▸ **Passage provided**
# Pda's



## snowconcepts (Dec 29, 2004)

Does Anyone Or Has Anyone Used A Pda To Keep In Your Truck So You Can Keep Track Of What U Have Done During A Snow Event?


----------



## Makndust (Feb 6, 2004)

We use Log Books in our trucks. I guess a pda would be great. I have never thought of it. It would be really great if you have a template in it to just fill out for each job.


----------



## Macomb-Lawn (Jan 20, 2006)

We use IBM X41 tablet PC's, with a Verizon Wireless EVDO network card. All of our accounting is done in "real time" because the tablets in the trucks upload to our servers and database system when a truck gets on site and leaves a site.


----------



## me1223 (Dec 4, 2005)

how big is your fleet if you have the cash to run those?


----------



## Macomb-Lawn (Jan 20, 2006)

me1223 said:


> how big is your fleet if you have the cash to run those?


30 plow trucks (12 w/Vbox)
5 salt trucks

We use it more often in the summer because of lawn care routes, etc.

Send me an email if you want more info.

d.daogaru at macomb-lawn.com


----------



## snowconcepts (Dec 29, 2004)

*Trying To Email You?*

I Tried To Email You And It Won't Let Me.


----------



## Macomb-Lawn (Jan 20, 2006)

Someone sent me an email about it. Here's a link to the laptops. I got an email from nel.. lawn at adel.com (full email address not show on purpose.)

Anyways, the laptops are nice. They are mounted in the truck as a "touchscreen" tablet, and then out of the truck they are regular laptops. The nice thing about IBM is they are VERY secure (biometric thumbprint stuff) and also very rugged. The hard drives are "skip proof" and even in a dump truck, I've never had one fail on us. All the bumping around and elements don't even effect their operation. Then, add a Verizon Wireless Broadband card, and you have high speed internet in the truck. We use a VPN to connect to our servers, and then we have real time data to the office for billing, timesheets, etc.

http://www.pc.ibm.com/us/thinkpad/xseries/tablet/


----------



## paponte (Oct 28, 2003)

D.J. VS. said:


> What software are you running? What are your monthly cost for the Verizon wireless card?

▸ **Listed records**
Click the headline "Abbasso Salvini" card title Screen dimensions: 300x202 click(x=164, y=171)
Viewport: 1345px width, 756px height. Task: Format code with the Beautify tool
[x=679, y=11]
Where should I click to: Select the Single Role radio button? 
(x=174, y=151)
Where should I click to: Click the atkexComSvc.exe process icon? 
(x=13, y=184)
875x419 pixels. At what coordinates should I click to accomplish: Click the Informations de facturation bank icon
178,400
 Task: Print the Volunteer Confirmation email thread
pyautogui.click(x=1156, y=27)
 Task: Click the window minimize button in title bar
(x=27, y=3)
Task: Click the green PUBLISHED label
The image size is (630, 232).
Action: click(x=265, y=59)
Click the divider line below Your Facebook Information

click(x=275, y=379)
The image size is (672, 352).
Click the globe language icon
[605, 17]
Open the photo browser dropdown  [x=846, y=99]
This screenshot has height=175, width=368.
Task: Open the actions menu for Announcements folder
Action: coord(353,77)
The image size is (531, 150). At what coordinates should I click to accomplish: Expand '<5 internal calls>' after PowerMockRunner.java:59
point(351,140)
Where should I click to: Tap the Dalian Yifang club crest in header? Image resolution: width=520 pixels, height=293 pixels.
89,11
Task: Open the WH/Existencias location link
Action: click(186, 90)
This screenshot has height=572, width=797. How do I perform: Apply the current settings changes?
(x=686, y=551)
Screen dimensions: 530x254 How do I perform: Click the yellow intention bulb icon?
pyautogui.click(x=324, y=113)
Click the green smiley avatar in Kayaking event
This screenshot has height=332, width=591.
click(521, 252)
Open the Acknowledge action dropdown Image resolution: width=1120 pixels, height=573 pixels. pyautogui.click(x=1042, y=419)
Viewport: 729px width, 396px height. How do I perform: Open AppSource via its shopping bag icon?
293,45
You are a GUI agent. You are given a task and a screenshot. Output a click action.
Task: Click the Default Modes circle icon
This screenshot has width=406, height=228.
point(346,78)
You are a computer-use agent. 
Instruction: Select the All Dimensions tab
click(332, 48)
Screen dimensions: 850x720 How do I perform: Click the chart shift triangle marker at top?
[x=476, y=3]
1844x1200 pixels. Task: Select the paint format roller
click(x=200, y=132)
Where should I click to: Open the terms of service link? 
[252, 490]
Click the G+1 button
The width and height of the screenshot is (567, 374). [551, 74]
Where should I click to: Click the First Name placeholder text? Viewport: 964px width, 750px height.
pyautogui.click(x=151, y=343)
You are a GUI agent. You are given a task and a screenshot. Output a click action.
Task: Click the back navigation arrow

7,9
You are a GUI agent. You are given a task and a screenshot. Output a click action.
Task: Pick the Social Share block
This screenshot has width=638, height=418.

▸ **The exercise**
In the forum thread about keeping a PDA in the truck, what does Makndust say the trucks currently use to keep track of work?

▸ **Response to the exercise**
Log books.